Aktualności
10. rocznica śmierci Erwina Axera
05/08/2022
Erwin Axer, fotografia portretowa. Fot. Edward Hartwig / NAC
5 sierpnia mija 10. rocznica śmierci Erwina Axera (1917–2012) – reżysera, pedagoga, pisarza, w latach 1954–1957 dyrektora Teatru Narodowego, jednego z najwybitniejszych twórców powojennego polskiego teatru.
„Teatr naprawdę nie powstaje z tego, że czyta się dziesiątki sztuk, prowadzi zbiorowe narady i niezliczone próby. Teatr rodzi się z rozmów. Z rozmów z ludźmi, z którymi chce się rozmawiać” – mówił Axer w rozmowie z Janem Kłossowiczem. Specjalizował się w repertuarze kameralnym, psychologiczno-realistycznym; raczej współczesnym niż dawnym. Oszczędnie stosował środki inscenizacyjne, koncentrując się raczej na pracy z aktorami i wydobyciu napięć dramatycznych. Jego estetyka pod wieloma względami stanowiła przeciwieństwo programu teatru monumentalnego Leona Schillera, którego Axer był uczniem i asystentem.
Jego dyrekcja w Teatrze Narodowym przypadła na okres tak zwanej „odwilży” po stalinowskim terrorze. Dzięki temu na scenie mogły pojawić się, w reżyserii Axera, takie dramaty współczesne, jak Ostry dyżur Jerzego Lutowskiego (1955), czy Muchy Jean Paula Sartre’a (1957). Do historii przeszedł Axerowski Kordian Juliusza Słowackiego (1956) – pierwsza powojenna inscenizacja tego dramatu w Warszawie i jedna z najważniejszych w dziejach Teatru Narodowego.
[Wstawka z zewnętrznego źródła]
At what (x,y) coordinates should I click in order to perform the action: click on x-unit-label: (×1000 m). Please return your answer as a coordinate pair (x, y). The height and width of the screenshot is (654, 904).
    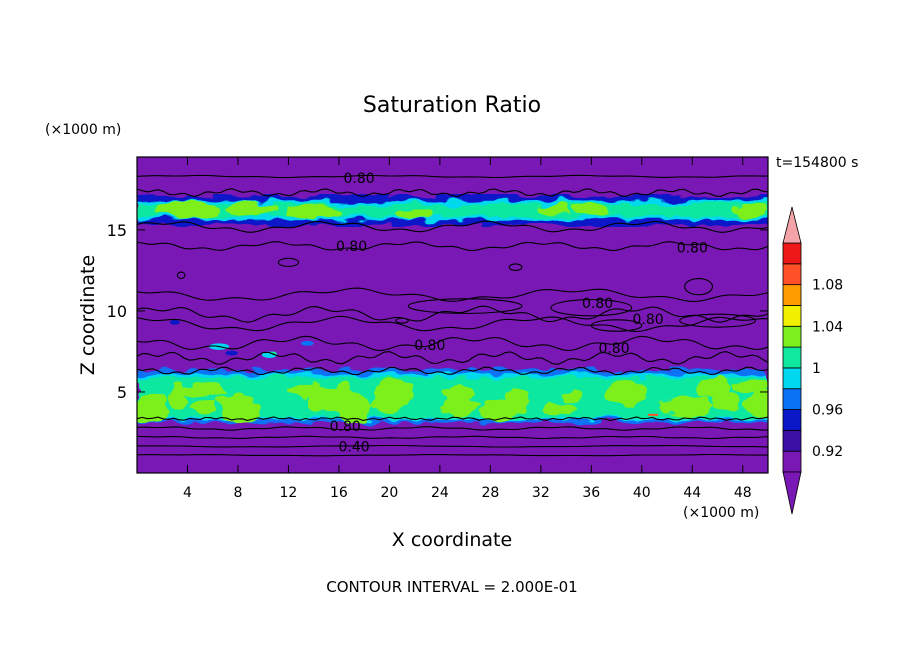
    Looking at the image, I should click on (721, 513).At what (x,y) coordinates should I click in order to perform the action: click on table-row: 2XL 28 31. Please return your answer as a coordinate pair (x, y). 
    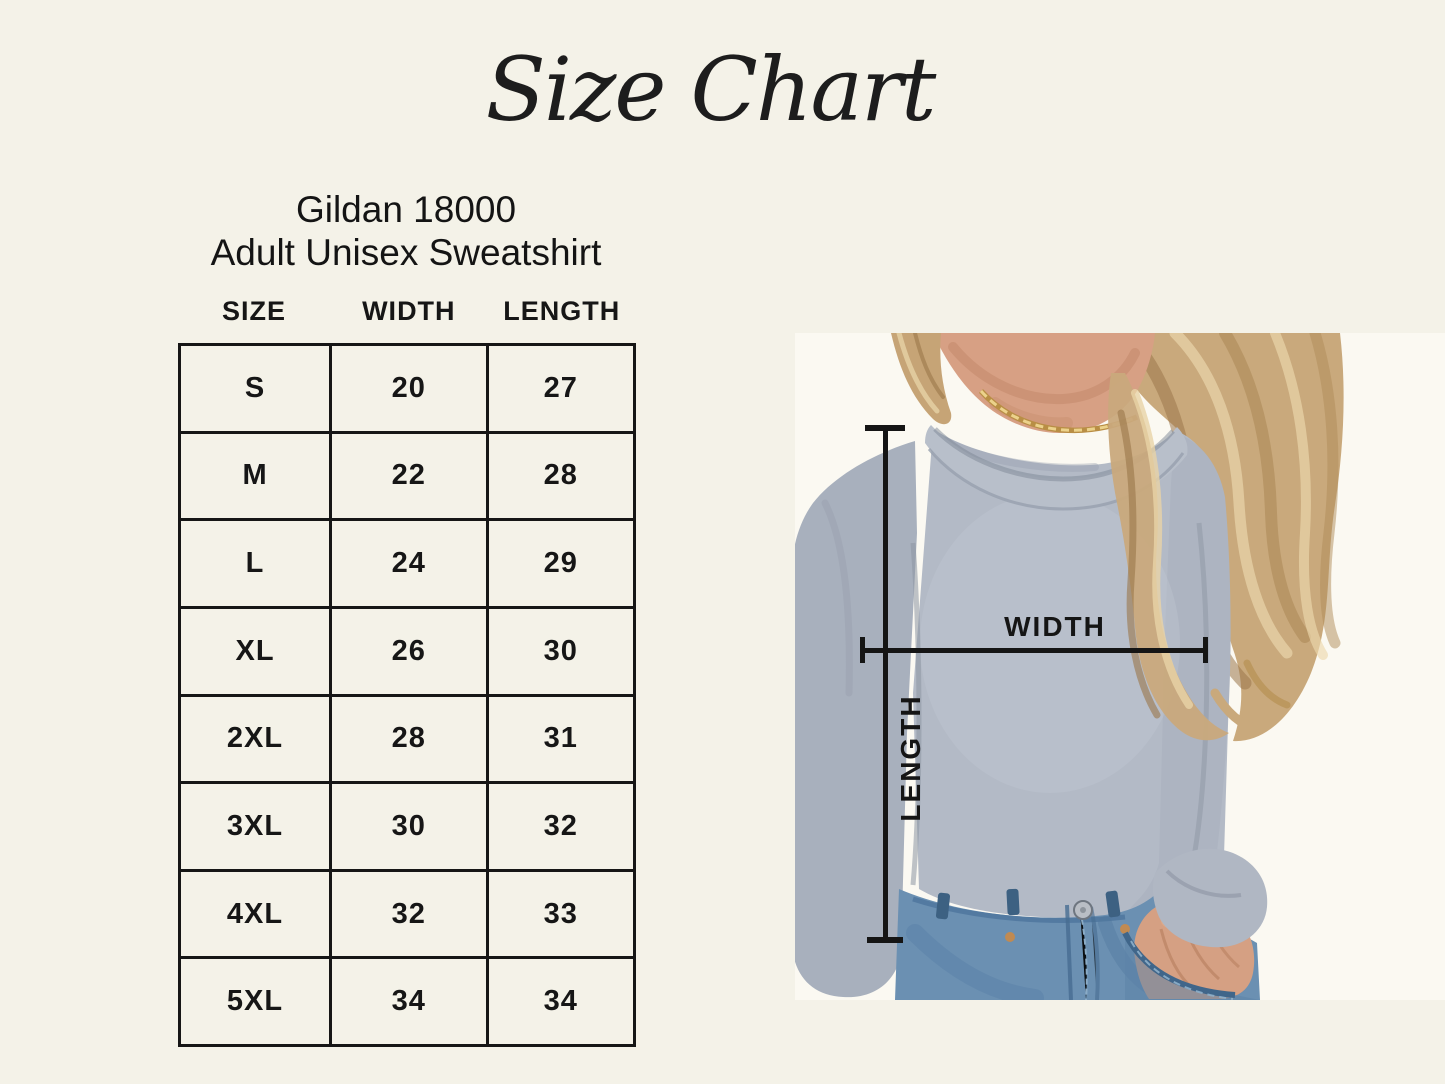
    Looking at the image, I should click on (407, 739).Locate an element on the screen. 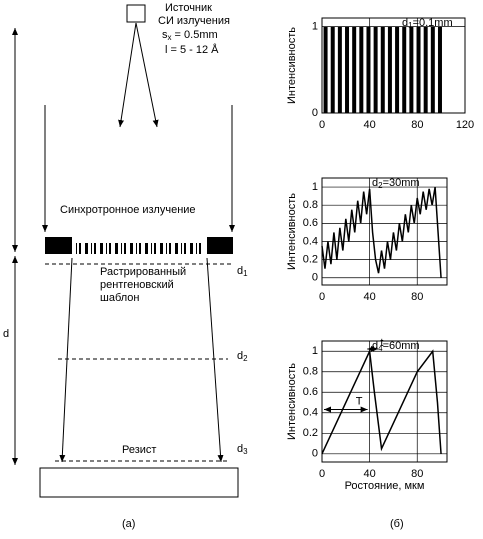 Image resolution: width=483 pixels, height=539 pixels. title-part: 2 is located at coordinates (380, 186).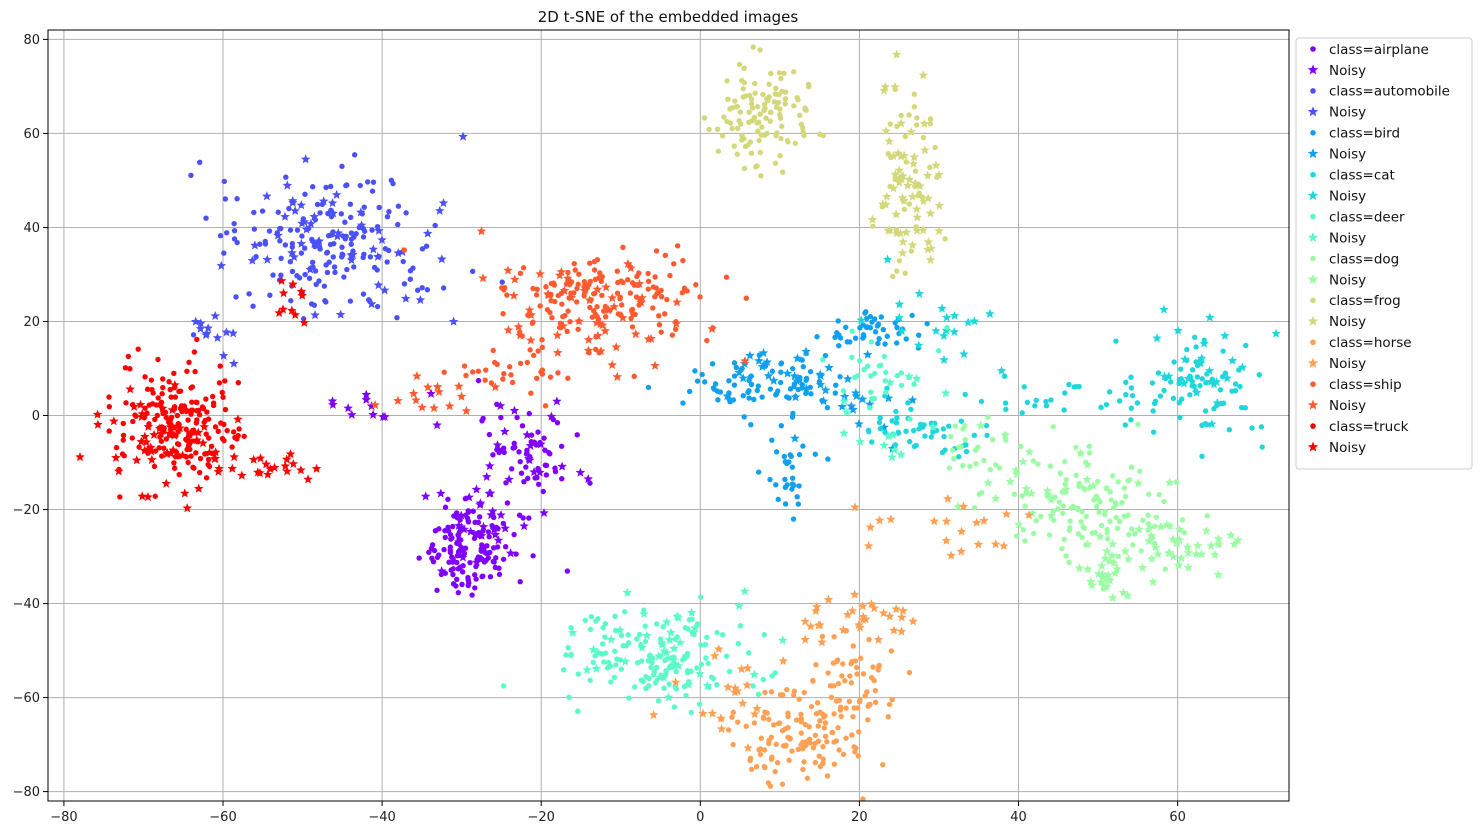  What do you see at coordinates (64, 818) in the screenshot?
I see `x-tick-label: −80` at bounding box center [64, 818].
W roli tytułowej wystąpił Tadeusz Łomnicki, a do legendy przeszła popisowa rola Księcia Konstantego w wykonaniu Jana Kurnakowicza. Reżyser postawił na prymat słowa, opowieść o samotnej jednostce, dramat indywidualnej myśli (w opozycji do przedwojennej lwowskiej inscenizacji Leona Schillera), w miejsce uniesień i wielkich scen zbiorowych. Kluczem do interpretacji spektaklu była wieńcząca akt drugi scena monologu Kordiana na Mont Blanc. Ukryta w wezwaniu romantycznego bohatera, potrzeba wolności tworzyła analogię dla pełnego nadziei społeczeństwa w 1956 roku.
Erwin Axer dożył 95 lat. Zmarł 5 sierpnia 2012 roku w Warszawie. „Umarł człowiek, który był ostatnim ogniwem ważnej tradycji w polskim teatrze (...). Podobno to właśnie Schiller powiedział mu na łożu śmierci: «Utrzymaj polski teatr w Europie»” – mówiła wtedy o reżyserze Elżbieta Baniewicz.